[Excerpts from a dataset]
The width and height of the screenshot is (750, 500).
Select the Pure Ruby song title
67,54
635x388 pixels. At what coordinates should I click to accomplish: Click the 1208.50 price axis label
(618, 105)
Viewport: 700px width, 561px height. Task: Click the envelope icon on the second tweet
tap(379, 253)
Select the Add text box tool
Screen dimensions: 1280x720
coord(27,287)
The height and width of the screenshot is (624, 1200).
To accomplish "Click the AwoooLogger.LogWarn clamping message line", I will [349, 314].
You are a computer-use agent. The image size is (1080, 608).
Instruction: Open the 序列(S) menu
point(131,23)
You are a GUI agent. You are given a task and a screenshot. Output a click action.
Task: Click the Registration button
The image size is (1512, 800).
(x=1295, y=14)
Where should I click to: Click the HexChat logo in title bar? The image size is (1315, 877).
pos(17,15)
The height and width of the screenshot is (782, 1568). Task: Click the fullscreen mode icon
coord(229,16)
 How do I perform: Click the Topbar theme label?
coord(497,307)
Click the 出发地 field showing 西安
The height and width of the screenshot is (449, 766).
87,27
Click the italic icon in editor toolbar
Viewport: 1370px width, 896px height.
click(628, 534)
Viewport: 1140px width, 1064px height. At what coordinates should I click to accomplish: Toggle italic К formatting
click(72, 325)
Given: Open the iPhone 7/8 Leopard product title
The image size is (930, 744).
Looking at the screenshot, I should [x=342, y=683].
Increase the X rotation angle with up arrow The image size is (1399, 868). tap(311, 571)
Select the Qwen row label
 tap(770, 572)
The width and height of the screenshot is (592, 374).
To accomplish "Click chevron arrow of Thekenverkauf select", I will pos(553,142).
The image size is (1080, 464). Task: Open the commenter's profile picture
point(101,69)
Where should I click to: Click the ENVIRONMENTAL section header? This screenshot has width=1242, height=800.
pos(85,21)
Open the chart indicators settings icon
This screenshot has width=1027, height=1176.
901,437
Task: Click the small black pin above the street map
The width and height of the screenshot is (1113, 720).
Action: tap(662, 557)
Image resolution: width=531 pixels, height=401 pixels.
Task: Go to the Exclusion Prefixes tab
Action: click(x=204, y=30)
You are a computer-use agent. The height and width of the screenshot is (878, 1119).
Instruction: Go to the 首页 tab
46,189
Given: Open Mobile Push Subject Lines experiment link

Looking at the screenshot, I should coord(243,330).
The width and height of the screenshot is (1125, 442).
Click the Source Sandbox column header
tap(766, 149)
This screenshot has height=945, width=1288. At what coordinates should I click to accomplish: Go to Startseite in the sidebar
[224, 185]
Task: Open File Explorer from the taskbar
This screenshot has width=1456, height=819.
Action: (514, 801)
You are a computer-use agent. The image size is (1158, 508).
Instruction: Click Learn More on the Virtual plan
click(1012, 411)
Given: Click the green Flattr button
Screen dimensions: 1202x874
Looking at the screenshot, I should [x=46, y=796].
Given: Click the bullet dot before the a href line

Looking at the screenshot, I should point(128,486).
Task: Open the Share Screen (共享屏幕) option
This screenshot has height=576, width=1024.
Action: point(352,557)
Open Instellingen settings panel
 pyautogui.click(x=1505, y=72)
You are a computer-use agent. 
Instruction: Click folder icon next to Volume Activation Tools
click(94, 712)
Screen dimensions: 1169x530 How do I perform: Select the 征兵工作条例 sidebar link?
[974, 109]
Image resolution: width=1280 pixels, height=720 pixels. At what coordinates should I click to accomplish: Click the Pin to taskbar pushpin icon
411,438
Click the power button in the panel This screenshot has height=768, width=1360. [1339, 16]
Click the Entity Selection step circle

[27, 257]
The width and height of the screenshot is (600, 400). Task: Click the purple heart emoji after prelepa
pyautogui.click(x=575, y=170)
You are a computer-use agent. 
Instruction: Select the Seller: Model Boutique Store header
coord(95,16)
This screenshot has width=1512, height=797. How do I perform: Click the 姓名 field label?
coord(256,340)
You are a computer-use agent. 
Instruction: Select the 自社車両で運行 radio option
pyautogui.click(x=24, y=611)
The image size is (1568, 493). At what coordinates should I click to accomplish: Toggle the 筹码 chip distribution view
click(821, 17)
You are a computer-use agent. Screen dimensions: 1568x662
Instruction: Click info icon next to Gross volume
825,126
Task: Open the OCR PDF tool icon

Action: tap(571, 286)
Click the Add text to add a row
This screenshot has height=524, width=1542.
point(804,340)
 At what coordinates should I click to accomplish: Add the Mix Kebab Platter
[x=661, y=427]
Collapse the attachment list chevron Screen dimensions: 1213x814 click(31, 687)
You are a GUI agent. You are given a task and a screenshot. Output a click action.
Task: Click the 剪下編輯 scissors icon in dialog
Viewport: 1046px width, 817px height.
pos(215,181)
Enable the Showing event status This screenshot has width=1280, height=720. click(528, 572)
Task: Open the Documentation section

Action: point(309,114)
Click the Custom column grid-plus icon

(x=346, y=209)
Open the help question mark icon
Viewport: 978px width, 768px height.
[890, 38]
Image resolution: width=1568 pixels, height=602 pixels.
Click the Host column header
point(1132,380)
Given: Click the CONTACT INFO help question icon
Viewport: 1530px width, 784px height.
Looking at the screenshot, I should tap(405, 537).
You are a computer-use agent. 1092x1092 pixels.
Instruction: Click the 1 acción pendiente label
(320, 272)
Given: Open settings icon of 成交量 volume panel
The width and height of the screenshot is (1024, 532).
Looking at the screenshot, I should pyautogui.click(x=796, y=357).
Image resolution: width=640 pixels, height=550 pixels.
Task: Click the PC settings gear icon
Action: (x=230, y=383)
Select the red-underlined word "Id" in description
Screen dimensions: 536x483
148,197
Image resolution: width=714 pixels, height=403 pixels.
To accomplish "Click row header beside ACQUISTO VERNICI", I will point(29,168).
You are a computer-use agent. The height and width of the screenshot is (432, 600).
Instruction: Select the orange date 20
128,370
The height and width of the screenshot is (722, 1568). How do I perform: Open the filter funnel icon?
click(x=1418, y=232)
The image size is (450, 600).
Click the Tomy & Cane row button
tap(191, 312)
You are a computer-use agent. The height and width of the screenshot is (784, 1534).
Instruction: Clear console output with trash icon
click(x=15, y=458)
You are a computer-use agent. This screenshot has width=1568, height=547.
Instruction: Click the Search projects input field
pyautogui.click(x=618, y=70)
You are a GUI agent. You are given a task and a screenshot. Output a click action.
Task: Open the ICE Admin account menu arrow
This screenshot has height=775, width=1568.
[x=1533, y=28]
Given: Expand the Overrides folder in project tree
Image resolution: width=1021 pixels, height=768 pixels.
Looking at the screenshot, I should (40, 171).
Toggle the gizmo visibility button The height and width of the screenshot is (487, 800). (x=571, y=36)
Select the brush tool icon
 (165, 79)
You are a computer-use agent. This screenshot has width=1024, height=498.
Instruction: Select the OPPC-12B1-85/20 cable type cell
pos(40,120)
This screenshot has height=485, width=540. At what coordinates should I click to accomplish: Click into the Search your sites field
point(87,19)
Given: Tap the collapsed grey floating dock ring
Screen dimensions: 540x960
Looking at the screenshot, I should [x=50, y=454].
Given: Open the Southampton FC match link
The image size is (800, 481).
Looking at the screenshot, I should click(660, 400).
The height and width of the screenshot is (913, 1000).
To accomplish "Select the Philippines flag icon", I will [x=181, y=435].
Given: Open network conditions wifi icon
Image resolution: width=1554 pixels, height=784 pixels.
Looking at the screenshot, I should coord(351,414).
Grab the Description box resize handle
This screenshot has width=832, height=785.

--- Requirement ---
Reproduce the data, keeping every line exactly the same.

--- Exercise result ---
The width and height of the screenshot is (750, 500).
Select the Pure Ruby song title
67,54
635x388 pixels. At what coordinates should I click to accomplish: Click the 1208.50 price axis label
(618, 105)
Viewport: 700px width, 561px height. Task: Click the envelope icon on the second tweet
tap(379, 253)
Select the Add text box tool
Screen dimensions: 1280x720
coord(27,287)
The height and width of the screenshot is (624, 1200).
To accomplish "Click the AwoooLogger.LogWarn clamping message line", I will [349, 314].
You are a computer-use agent. The image size is (1080, 608).
Instruction: Open the 序列(S) menu
point(131,23)
You are a GUI agent. You are given a task and a screenshot. Output a click action.
Task: Click the Registration button
The image size is (1512, 800).
(x=1295, y=14)
Where should I click to: Click the HexChat logo in title bar? The image size is (1315, 877).
pos(17,15)
The height and width of the screenshot is (782, 1568). Task: Click the fullscreen mode icon
coord(229,16)
 How do I perform: Click the Topbar theme label?
coord(497,307)
Click the 出发地 field showing 西安
The height and width of the screenshot is (449, 766).
87,27
Click the italic icon in editor toolbar
Viewport: 1370px width, 896px height.
click(628, 534)
Viewport: 1140px width, 1064px height. At what coordinates should I click to accomplish: Toggle italic К formatting
click(72, 325)
Given: Open the iPhone 7/8 Leopard product title
The image size is (930, 744).
Looking at the screenshot, I should [x=342, y=683].
Increase the X rotation angle with up arrow The image size is (1399, 868). tap(311, 571)
Select the Qwen row label
 tap(770, 572)
The width and height of the screenshot is (592, 374).
To accomplish "Click chevron arrow of Thekenverkauf select", I will pos(553,142).
The image size is (1080, 464). Task: Open the commenter's profile picture
point(101,69)
Where should I click to: Click the ENVIRONMENTAL section header? This screenshot has width=1242, height=800.
pos(85,21)
Open the chart indicators settings icon
This screenshot has width=1027, height=1176.
901,437
Task: Click the small black pin above the street map
The width and height of the screenshot is (1113, 720).
Action: tap(662, 557)
Image resolution: width=531 pixels, height=401 pixels.
Task: Go to the Exclusion Prefixes tab
Action: click(x=204, y=30)
You are a computer-use agent. The height and width of the screenshot is (878, 1119).
Instruction: Go to the 首页 tab
46,189
Given: Open Mobile Push Subject Lines experiment link

Looking at the screenshot, I should coord(243,330).
The width and height of the screenshot is (1125, 442).
Click the Source Sandbox column header
tap(766, 149)
This screenshot has height=945, width=1288. At what coordinates should I click to accomplish: Go to Startseite in the sidebar
[224, 185]
Task: Open File Explorer from the taskbar
This screenshot has width=1456, height=819.
Action: (514, 801)
You are a computer-use agent. The image size is (1158, 508).
Instruction: Click Learn More on the Virtual plan
click(1012, 411)
Given: Click the green Flattr button
Screen dimensions: 1202x874
Looking at the screenshot, I should [x=46, y=796].
Given: Click the bullet dot before the a href line

Looking at the screenshot, I should point(128,486).
Task: Open the Share Screen (共享屏幕) option
This screenshot has height=576, width=1024.
Action: point(352,557)
Open Instellingen settings panel
 pyautogui.click(x=1505, y=72)
You are a computer-use agent. 
Instruction: Click folder icon next to Volume Activation Tools
click(94, 712)
Screen dimensions: 1169x530 How do I perform: Select the 征兵工作条例 sidebar link?
[974, 109]
Image resolution: width=1280 pixels, height=720 pixels. At what coordinates should I click to accomplish: Click the Pin to taskbar pushpin icon
411,438
Click the power button in the panel This screenshot has height=768, width=1360. [1339, 16]
Click the Entity Selection step circle

[27, 257]
The width and height of the screenshot is (600, 400). Task: Click the purple heart emoji after prelepa
pyautogui.click(x=575, y=170)
You are a computer-use agent. 
Instruction: Select the Seller: Model Boutique Store header
coord(95,16)
This screenshot has width=1512, height=797. How do I perform: Click the 姓名 field label?
coord(256,340)
You are a computer-use agent. 
Instruction: Select the 自社車両で運行 radio option
pyautogui.click(x=24, y=611)
The image size is (1568, 493). At what coordinates should I click to accomplish: Toggle the 筹码 chip distribution view
click(821, 17)
You are a computer-use agent. Screen dimensions: 1568x662
Instruction: Click info icon next to Gross volume
825,126
Task: Open the OCR PDF tool icon

Action: tap(571, 286)
Click the Add text to add a row
This screenshot has height=524, width=1542.
point(804,340)
 At what coordinates should I click to accomplish: Add the Mix Kebab Platter
[x=661, y=427]
Collapse the attachment list chevron Screen dimensions: 1213x814 click(31, 687)
You are a GUI agent. You are given a task and a screenshot. Output a click action.
Task: Click the 剪下編輯 scissors icon in dialog
Viewport: 1046px width, 817px height.
pos(215,181)
Enable the Showing event status This screenshot has width=1280, height=720. click(528, 572)
Task: Open the Documentation section

Action: point(309,114)
Click the Custom column grid-plus icon

(x=346, y=209)
Open the help question mark icon
Viewport: 978px width, 768px height.
[890, 38]
Image resolution: width=1568 pixels, height=602 pixels.
Click the Host column header
point(1132,380)
Given: Click the CONTACT INFO help question icon
Viewport: 1530px width, 784px height.
Looking at the screenshot, I should tap(405, 537).
You are a computer-use agent. 1092x1092 pixels.
Instruction: Click the 1 acción pendiente label
(320, 272)
Given: Open settings icon of 成交量 volume panel
The width and height of the screenshot is (1024, 532).
Looking at the screenshot, I should pyautogui.click(x=796, y=357).
Image resolution: width=640 pixels, height=550 pixels.
Task: Click the PC settings gear icon
Action: (x=230, y=383)
Select the red-underlined word "Id" in description
Screen dimensions: 536x483
148,197
Image resolution: width=714 pixels, height=403 pixels.
To accomplish "Click row header beside ACQUISTO VERNICI", I will point(29,168).
You are a computer-use agent. The height and width of the screenshot is (432, 600).
Instruction: Select the orange date 20
128,370
The height and width of the screenshot is (722, 1568). How do I perform: Open the filter funnel icon?
click(x=1418, y=232)
The image size is (450, 600).
Click the Tomy & Cane row button
tap(191, 312)
You are a computer-use agent. The height and width of the screenshot is (784, 1534).
Instruction: Clear console output with trash icon
click(x=15, y=458)
You are a computer-use agent. This screenshot has width=1568, height=547.
Instruction: Click the Search projects input field
pyautogui.click(x=618, y=70)
You are a GUI agent. You are given a task and a screenshot. Output a click action.
Task: Open the ICE Admin account menu arrow
This screenshot has height=775, width=1568.
[x=1533, y=28]
Given: Expand the Overrides folder in project tree
Image resolution: width=1021 pixels, height=768 pixels.
Looking at the screenshot, I should (40, 171).
Toggle the gizmo visibility button The height and width of the screenshot is (487, 800). (x=571, y=36)
Select the brush tool icon
 (165, 79)
You are a computer-use agent. This screenshot has width=1024, height=498.
Instruction: Select the OPPC-12B1-85/20 cable type cell
pos(40,120)
This screenshot has height=485, width=540. At what coordinates should I click to accomplish: Click into the Search your sites field
point(87,19)
Given: Tap the collapsed grey floating dock ring
Screen dimensions: 540x960
Looking at the screenshot, I should [x=50, y=454].
Given: Open the Southampton FC match link
The image size is (800, 481).
Looking at the screenshot, I should click(660, 400).
The height and width of the screenshot is (913, 1000).
To accomplish "Select the Philippines flag icon", I will [x=181, y=435].
Given: Open network conditions wifi icon
Image resolution: width=1554 pixels, height=784 pixels.
Looking at the screenshot, I should coord(351,414).
Grab the Description box resize handle
This screenshot has width=832, height=785.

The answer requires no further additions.